::: Record list :::

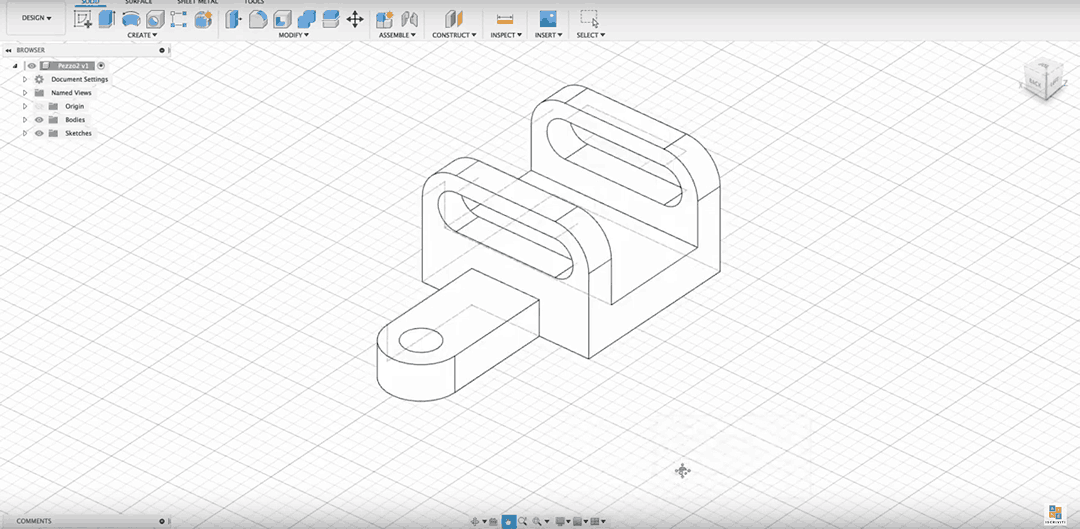The width and height of the screenshot is (1080, 529).
Task: Select the Create Sketch tool
Action: pos(83,19)

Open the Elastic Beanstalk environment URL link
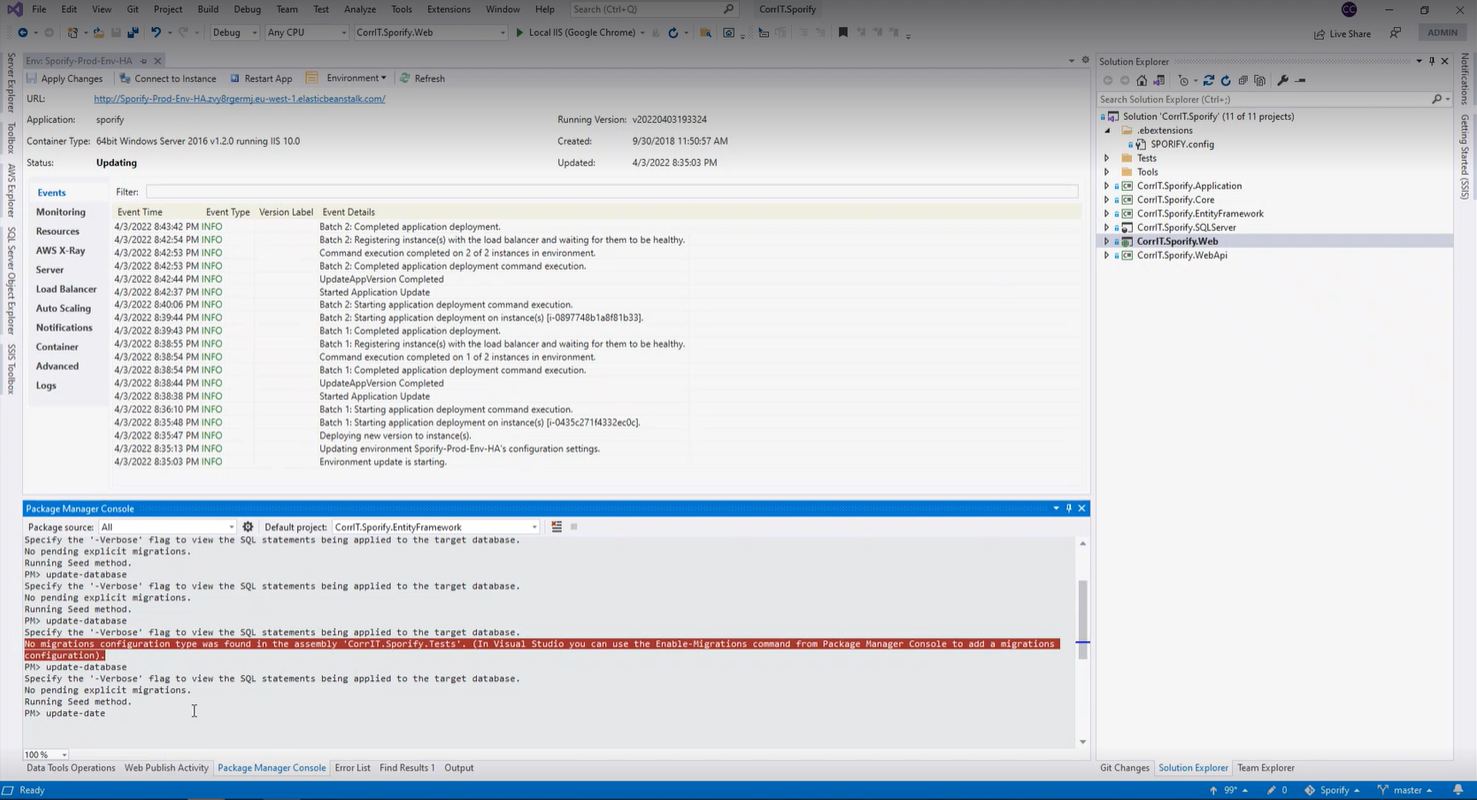(x=239, y=99)
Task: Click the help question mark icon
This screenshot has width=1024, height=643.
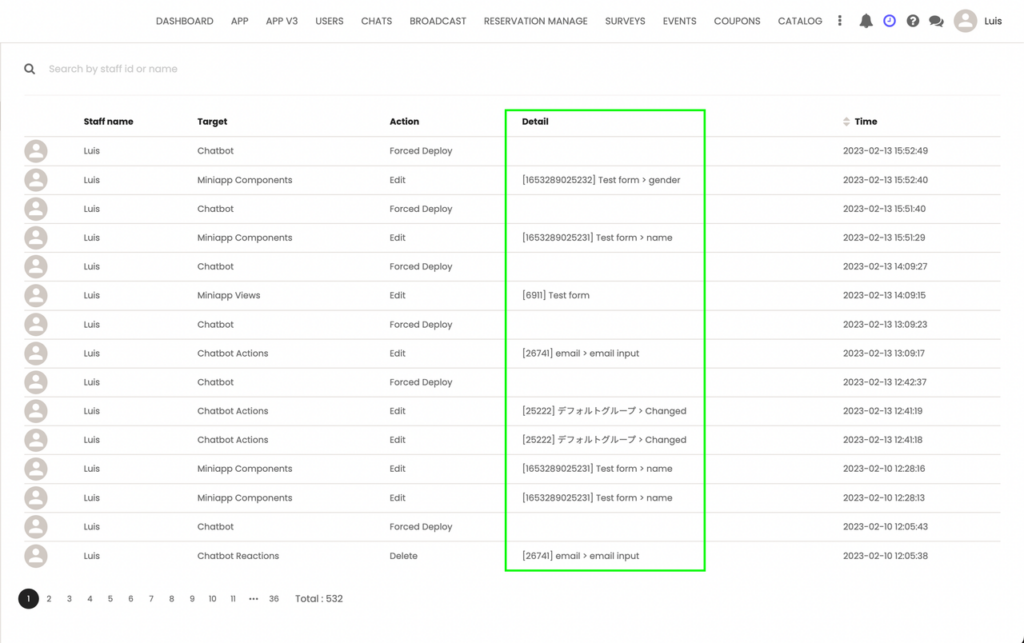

:::

> Stated problem
Render the material above as a JSON list of strings, with one string per line and blank lines skipped. Leave the pictures out.

> Problem solution
[
  "The width and height of the screenshot is (1080, 529).",
  "Task: Select the Create Sketch tool",
  "Action: pos(83,19)",
  "Open the Elastic Beanstalk environment URL link",
  "(x=239, y=99)",
  "Task: Click the help question mark icon",
  "This screenshot has width=1024, height=643."
]